The hesychastic literature contains various pieces of advice on posture, and especially breathing, aimed at promoting concentration. The posture of the body should support the spiritual alignment with the heart as the center of the person and seat of the soul . This can be done, for example, when the person praying is physically aligned with the center of his body, the belly button . But this is not a necessary part of hesychastic prayer. In a considerable part of the hesychastic literature, navel gazing does not appear or is rejected because the navel is the seat of passions.

Gregorios Palamas emphasizes that technical instructions are only aids that should make the difficult task of continuous concentration easier for the beginner. For the hesychasts, the desired rest is not an end in itself, but only a prerequisite for achieving the spiritual goal.

Already at the time of the hesychasm dispute in the 14th century, the navel gazing was made a point of criticism from the opposing side.

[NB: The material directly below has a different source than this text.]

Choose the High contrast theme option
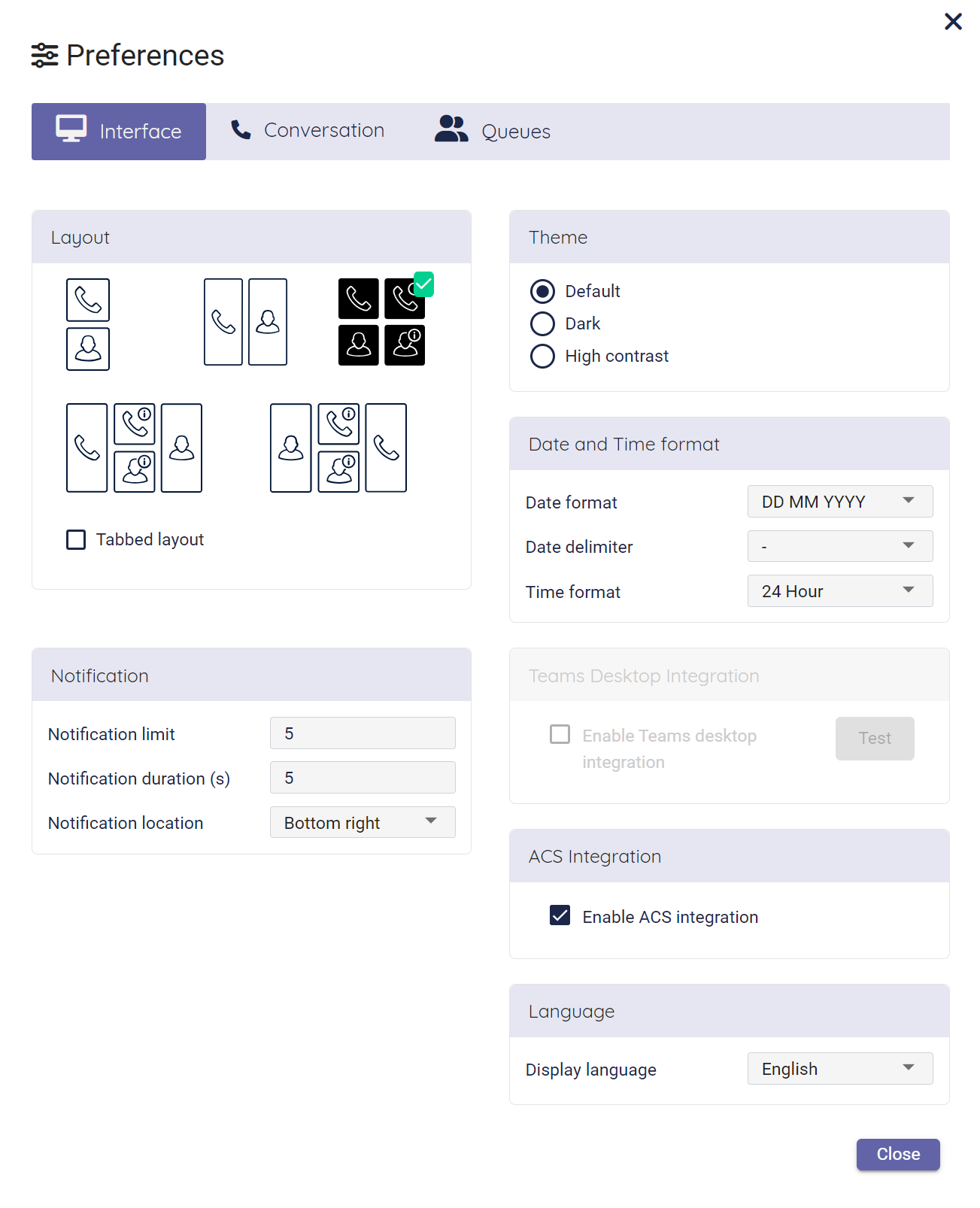The width and height of the screenshot is (980, 1208). 542,356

Marked Barlaam of Calabria which he criticized hesychastic monks as "navel souls" or "people with the soul in the navel" ( omphalopsychoi ).

Web links

Wiktionary: navel gazing  - explanations of meanings, word origins, synonyms, translations

Remarks

  1. Duden. The large dictionary of the German language in ten volumes , 3rd edition, Vol. 6, Mannheim 1999, p. 2673 (with examples from politics).
  2. Susanne Hausammann offers a historical overview: On the hesychastic prayer practice in the Orthodox churches since the middle of the 14th century . In: Susanne Hausammann: Paths and wrong ways to church unity in the light of the Orthodox tradition , Göttingen 2005, pp. 67-131.
  3. ^ Albert Maria Ammann: The God Show in Palamitic Hesychasmus , 2nd edition, Würzburg 1948, p. 44.
  4. Albert Maria Ammann: The God Show in Palamitic Hesychasmus , 2nd edition, Würzburg 1948, p. 44; Susanne Hausammann: On the hesychastic prayer practice in the Orthodox churches since the middle of the 14th century . In: Susanne Hausammann: Paths and wrong ways to church unity in the light of the orthodox tradition , Göttingen 2005, pp. 67–131, here: 94.
  5. Georg Wunderle: On the psychology of hesychastic prayer , 2nd edition, reprint Würzburg 2007, p. 30f .; Pierre Adnès: Hésychasme . In: Dictionnaire de spiritualité , Vol. 7/2, Paris 1971, Col. 381-399, here: 384; Georg Günter Blum: Byzantine Mystik , Berlin 2009, p. 468; Callistus Ware : Wise Men of Prayer and Contemplation. 1. In the Eastern Church . In: Bernard McGinn et al. (Ed.): History of Christian Spirituality , Vol. 1, Würzburg 1993, pp. 394–412, here: 407; Susanne Hausammann: Paths and wrong ways to ecclesiastical unity in the light of the orthodox tradition , Göttingen 2005, pp. 73–75.
  6. ^ Georg Günter Blum: Byzantine Mystik , Berlin 2009, p. 356.